◆ EXERCISE INPUTS ◆
....

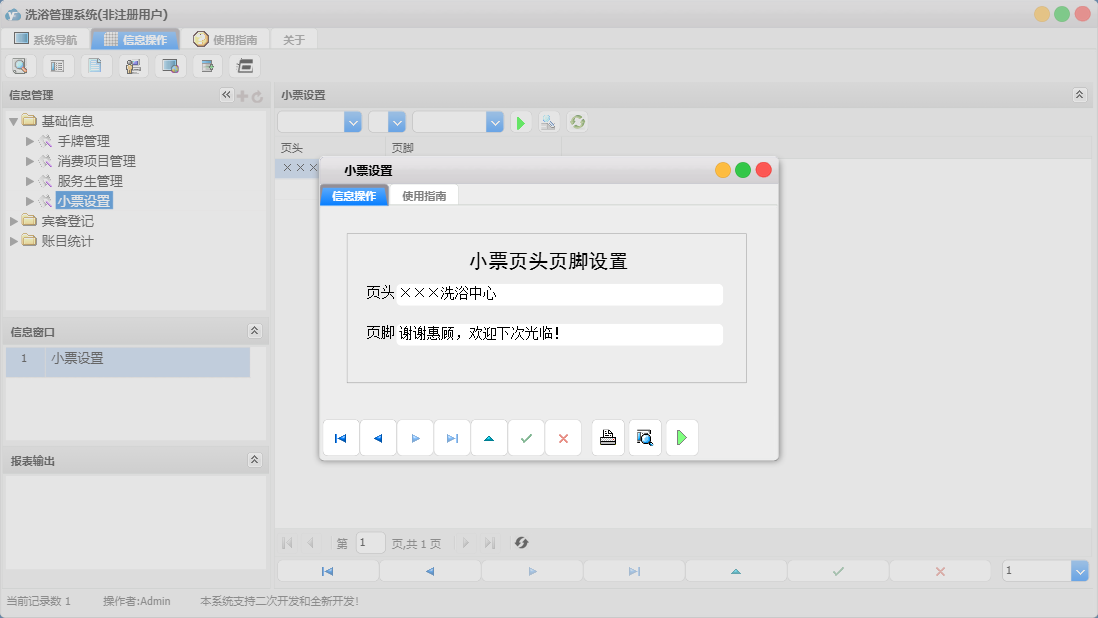The height and width of the screenshot is (618, 1098).
Task: Click the printer icon in the dialog
Action: 607,437
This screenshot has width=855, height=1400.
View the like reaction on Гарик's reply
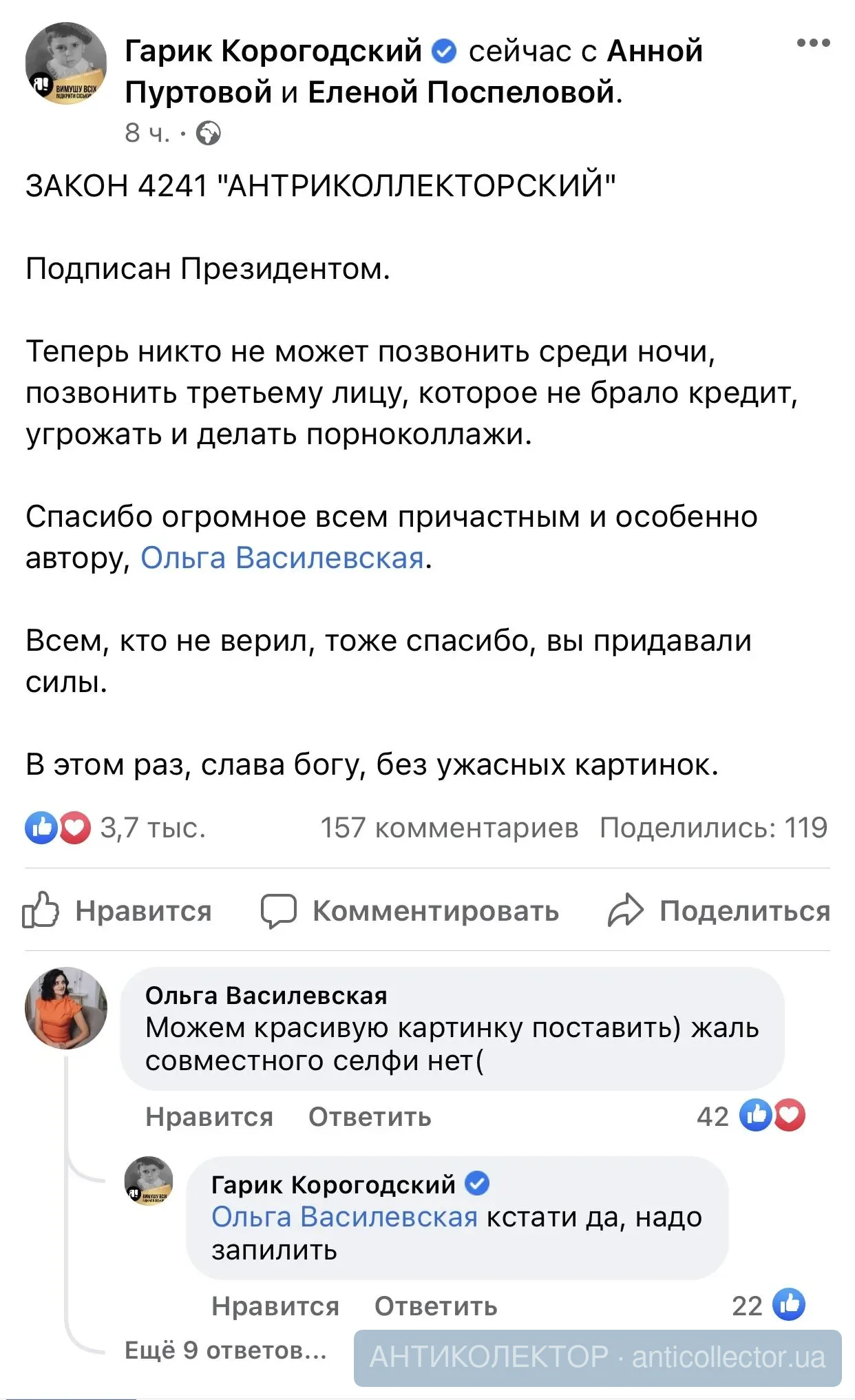pyautogui.click(x=789, y=1304)
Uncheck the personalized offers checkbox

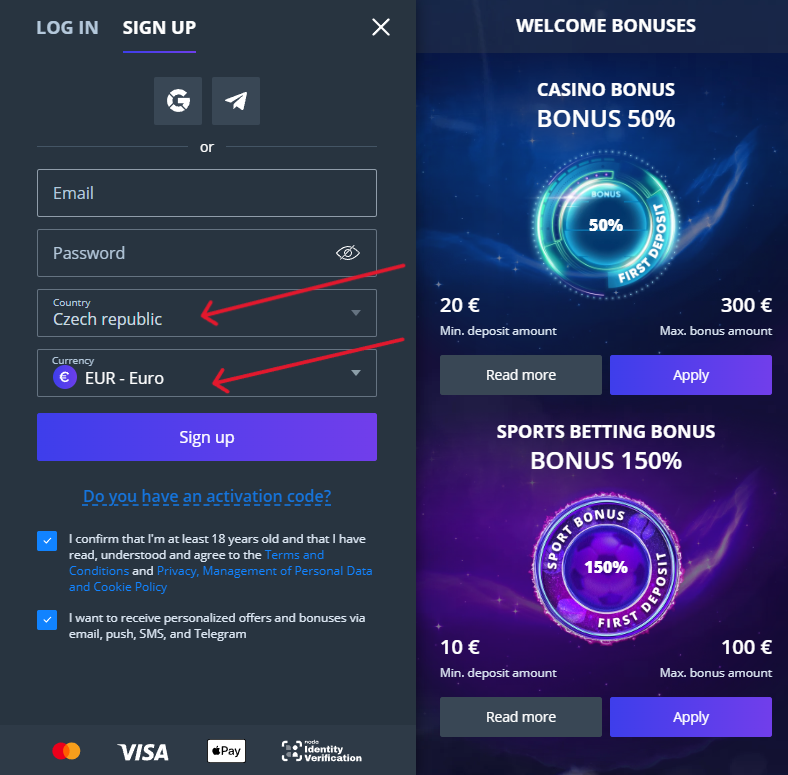tap(47, 620)
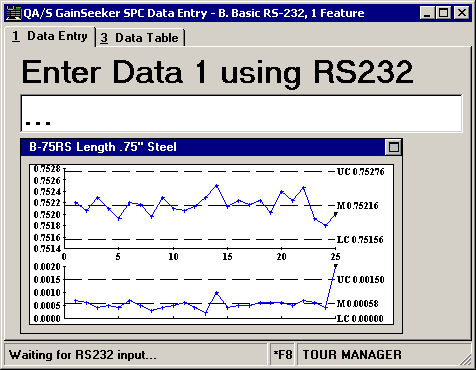Maximize the B-75RS Length chart panel

[x=394, y=147]
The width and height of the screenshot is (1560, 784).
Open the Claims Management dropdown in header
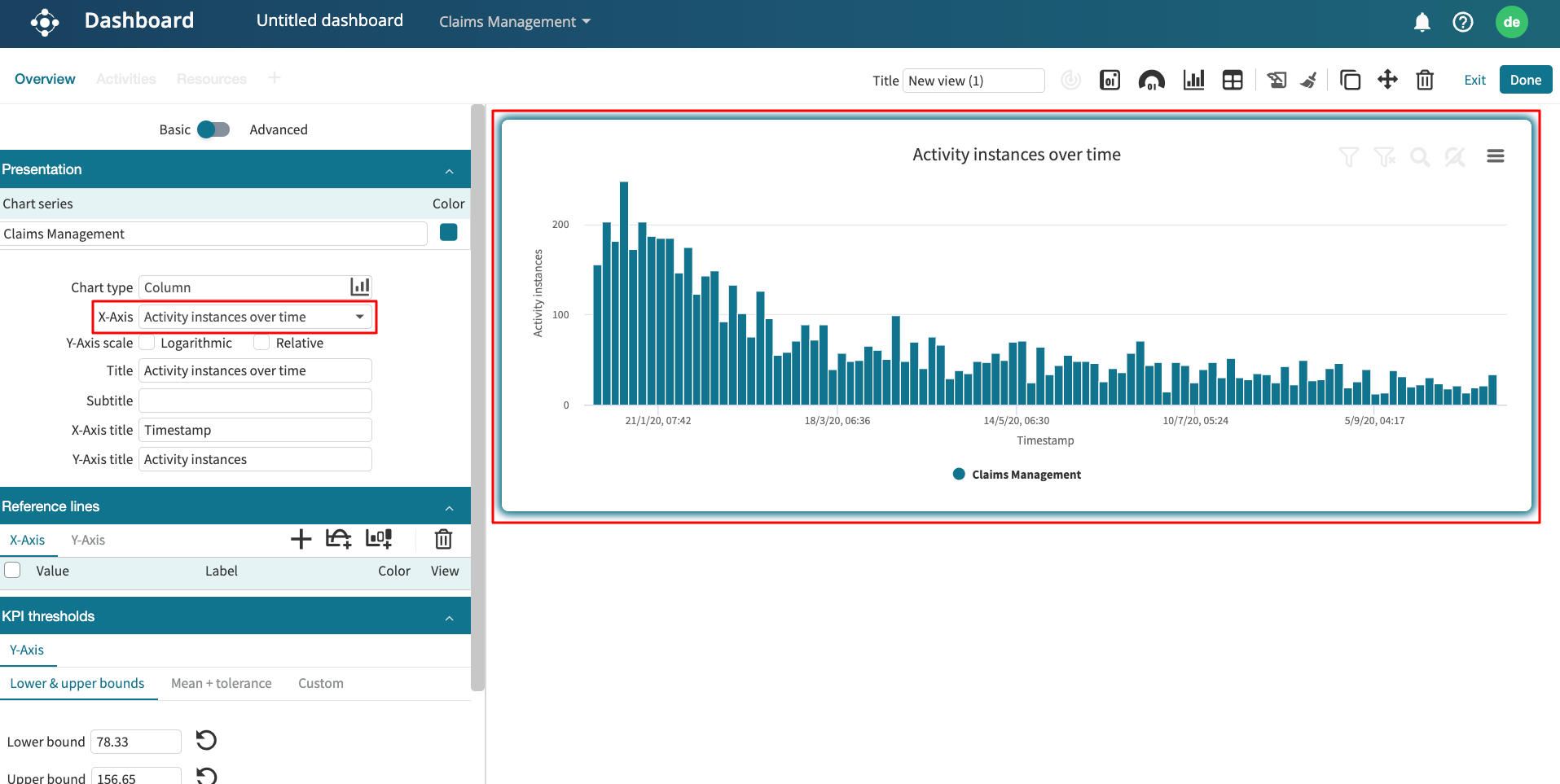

....

◆ ASSIGNMENT ◆
The answer must consist solely of the lines from the one with "The width and" through the final line of the data, each reproduced exactly and with pictures omitted.

◆ SOLUTION FOR THIS PROBLEM ◆
The width and height of the screenshot is (1560, 784).
Open the Claims Management dropdown in header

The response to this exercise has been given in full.